Essa dualidade entre determinação e liberdade permeia muitas áreas da vida, desde a justiça criminal até a educação e a saúde mental. No campo da justiça, a questão do livre arbítrio é crucial para determinar a culpabilidade e a punição. Se um criminoso não poderia ter agido de outra forma, como justificar a punição? Por outro lado, se não houver consequências para as ações, como garantir a segurança e a ordem social?
Na educação, a crença no livre arbítrio é fundamental para o processo de aprendizado e desenvolvimento pessoal. Se os alunos acreditam que podem escolher seus caminhos e mudar suas atitudes, eles são mais propensos a se esforçar e a buscar melhorias. No entanto, se acreditarem que suas ações são predeterminadas, podem se sentir desmotivados e resignados.
Na saúde mental, a questão da liberdade é igualmente relevante. Muitas terapias psicológicas se baseiam na premissa de que os indivíduos têm a capacidade de mudar seus pensamentos e comportamentos. Se uma pessoa acredita que suas ações são determinadas por fatores externos, pode se sentir impotente para fazer mudanças positivas em sua vida. Por outro lado, a aceitação de que certos comportamentos são resultado de traumas passados ou condições genéticas pode ajudar na compreensão e no tratamento de problemas mentais.
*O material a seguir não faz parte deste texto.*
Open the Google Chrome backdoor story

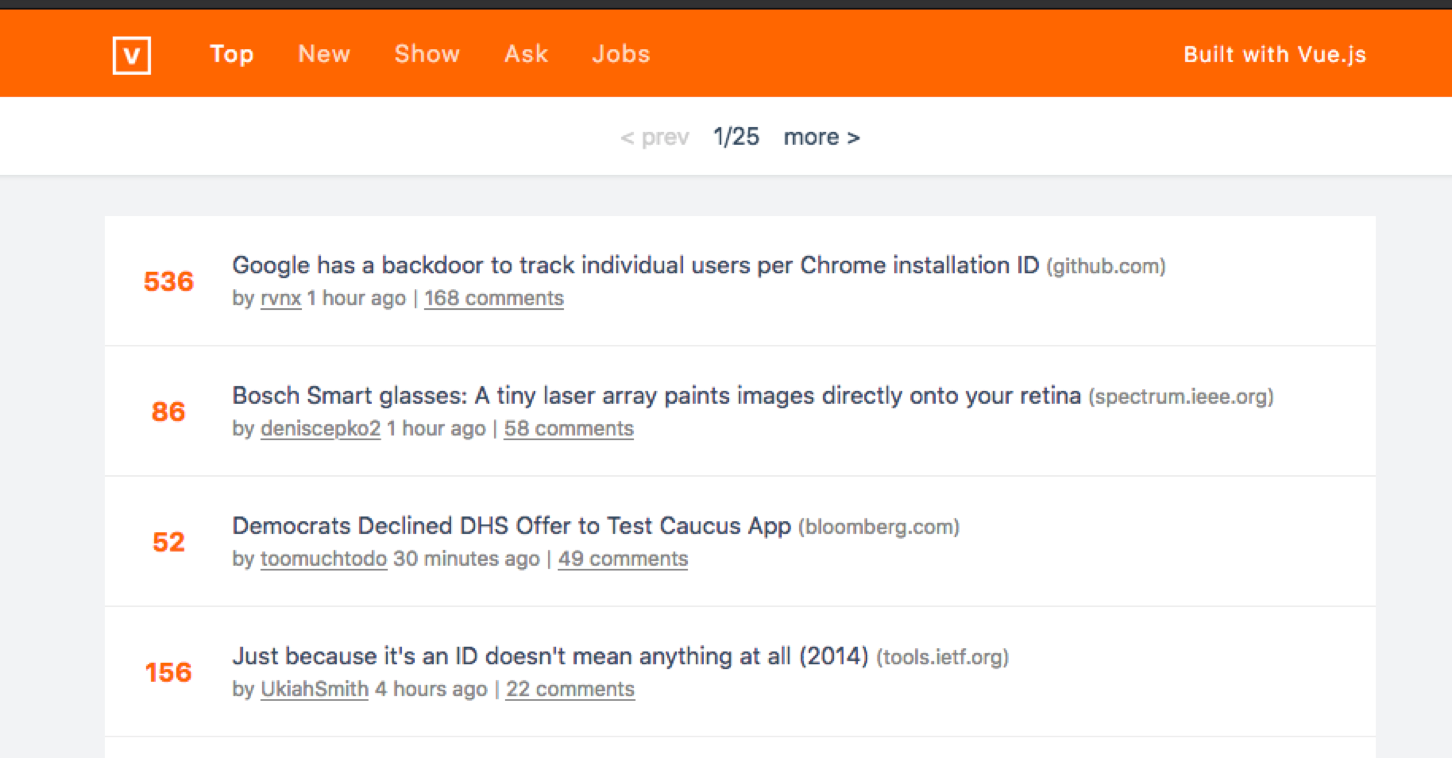coord(635,266)
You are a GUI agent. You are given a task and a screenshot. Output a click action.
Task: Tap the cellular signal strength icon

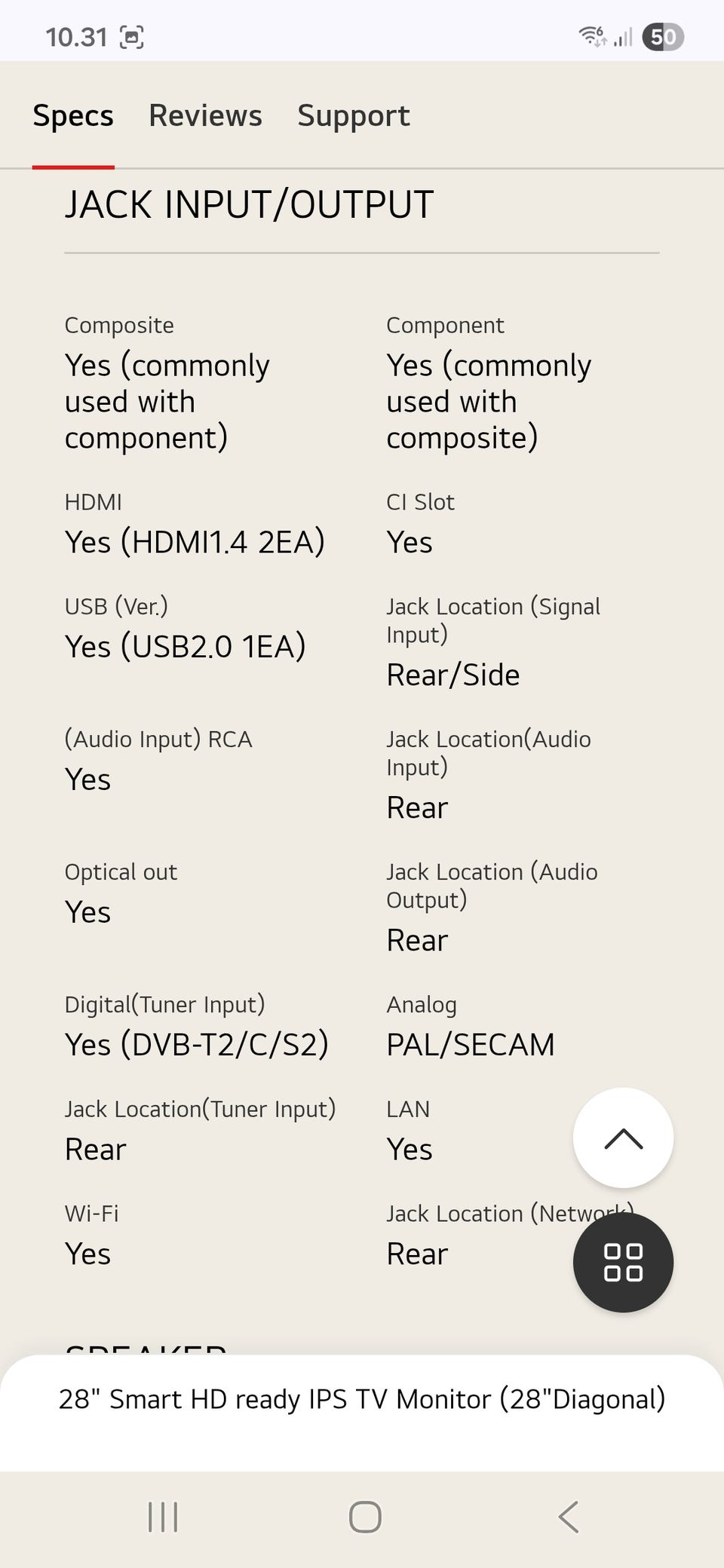[623, 37]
Em última análise, a questão da liberdade e do livre arbítrio não tem uma resposta simples. É um debate que envolve filosofia, psicologia, sociologia e até mesmo neurociência. Cada perspectiva oferece insights valiosos, mas também levanta novas questões. O que é claro é que, independentemente de nossas crenças sobre a liberdade, as nossas ações e decisões têm consequências reais e tangíveis, tanto para nós mesmos quanto para aqueles ao nosso redor.
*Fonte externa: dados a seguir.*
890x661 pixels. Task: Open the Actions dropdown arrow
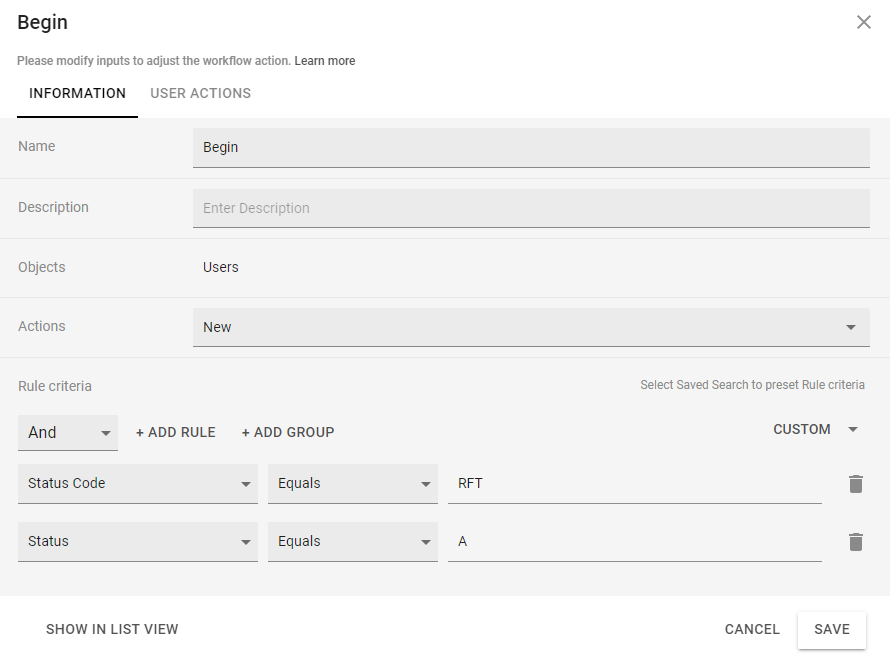pyautogui.click(x=851, y=327)
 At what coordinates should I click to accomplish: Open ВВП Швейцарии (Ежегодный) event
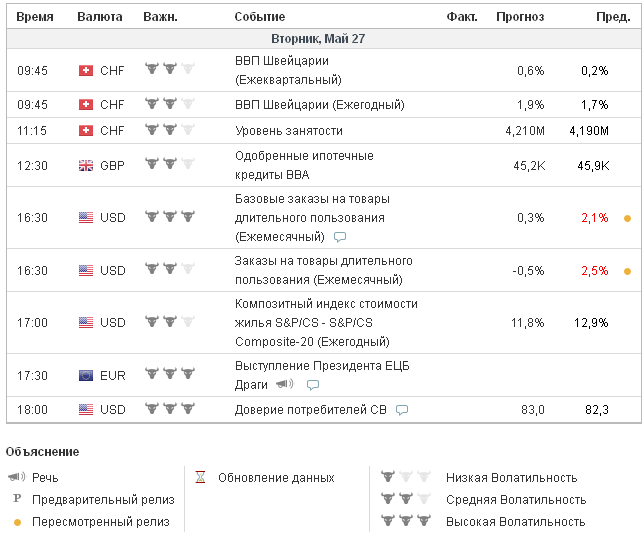(x=319, y=105)
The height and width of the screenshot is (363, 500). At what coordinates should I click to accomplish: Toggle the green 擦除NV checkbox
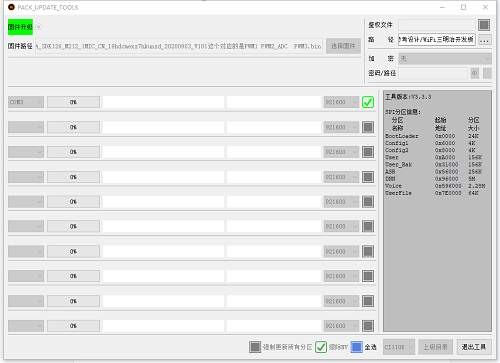pyautogui.click(x=321, y=347)
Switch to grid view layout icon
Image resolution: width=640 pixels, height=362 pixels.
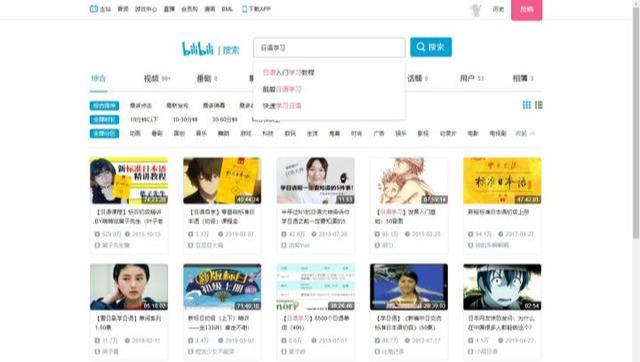click(x=527, y=105)
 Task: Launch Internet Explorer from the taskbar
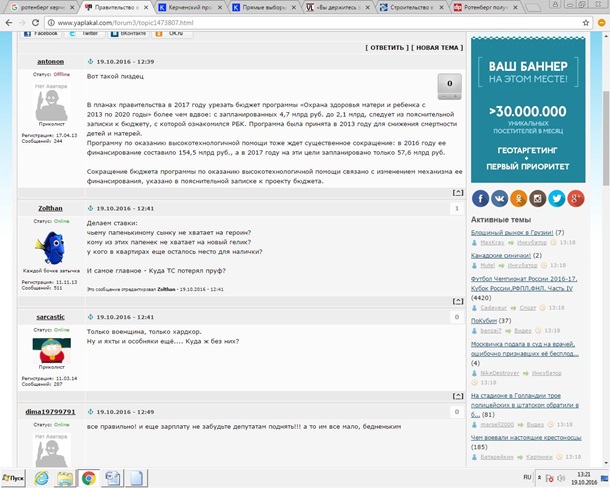(41, 478)
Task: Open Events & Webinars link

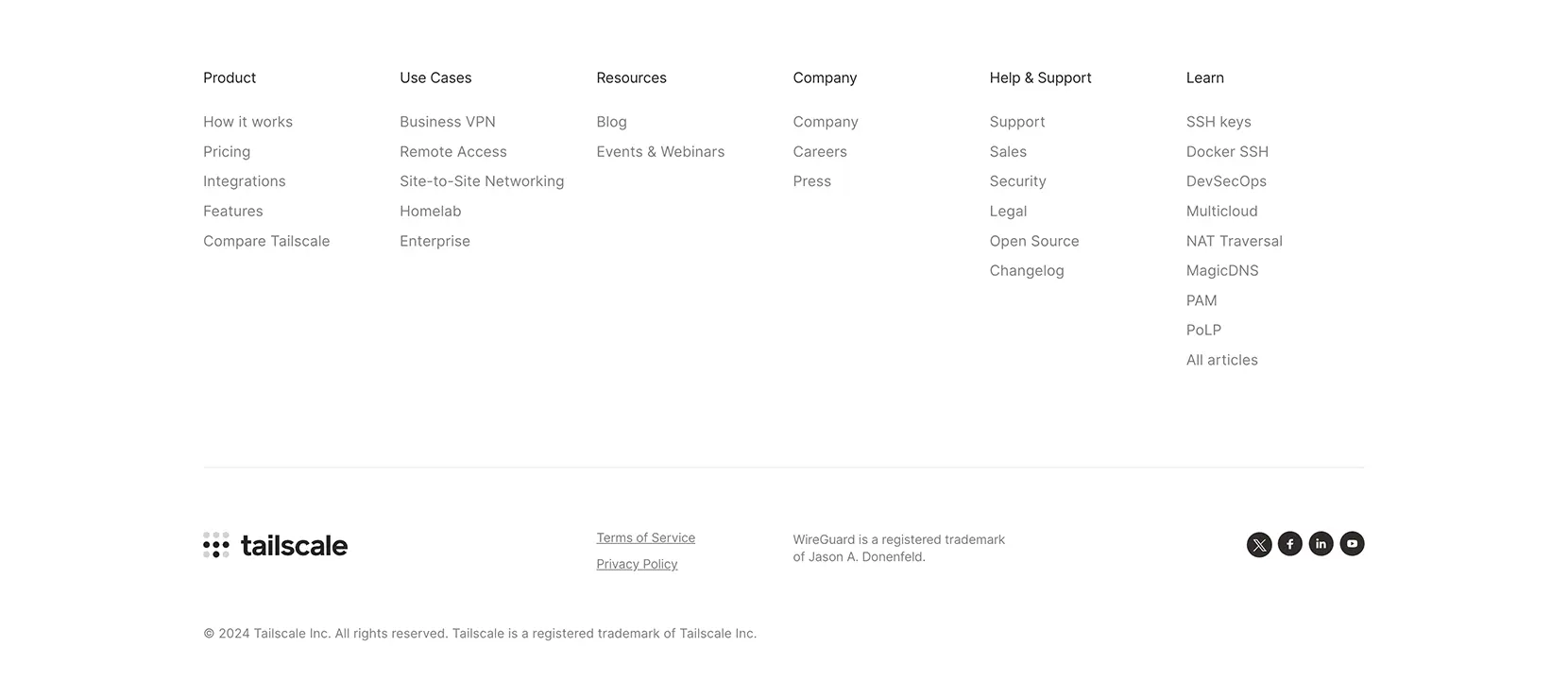Action: [660, 151]
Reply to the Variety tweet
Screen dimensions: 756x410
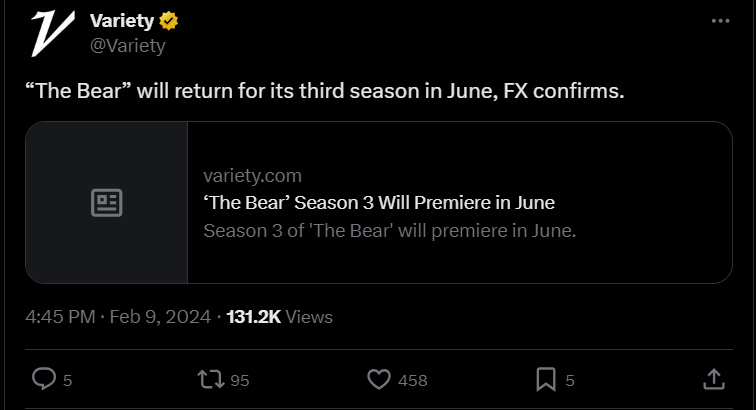coord(44,379)
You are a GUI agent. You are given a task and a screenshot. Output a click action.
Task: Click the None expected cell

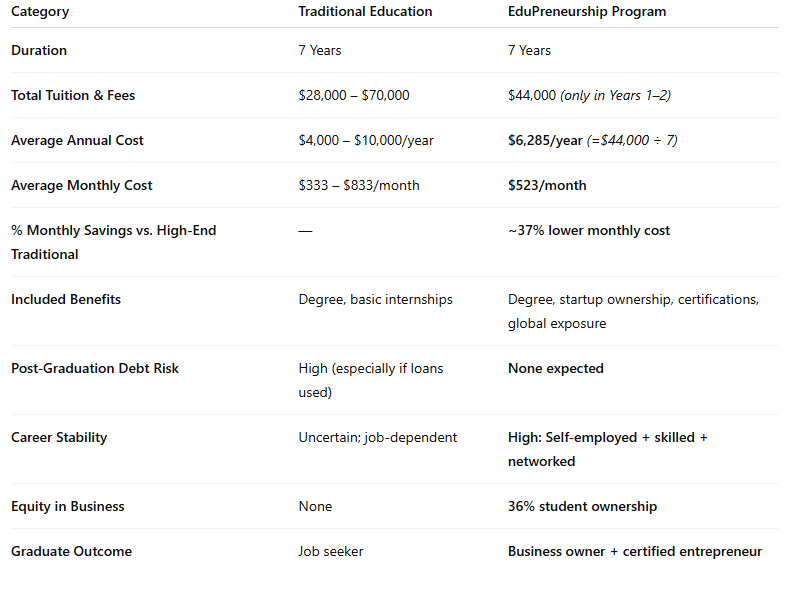[x=555, y=368]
Portanto, enquanto continuamos a explorar e debater essas questões complexas, é importante lembrar que, independentemente de nossas crenças filosóficas, temos a responsabilidade de agir com empatia, compreensão e justiça. Afinal, a verdadeira liberdade pode residir não apenas na capacidade de escolher, mas também na maneira como tratamos uns aos outros e como construímos uma sociedade mais justa e compassiva.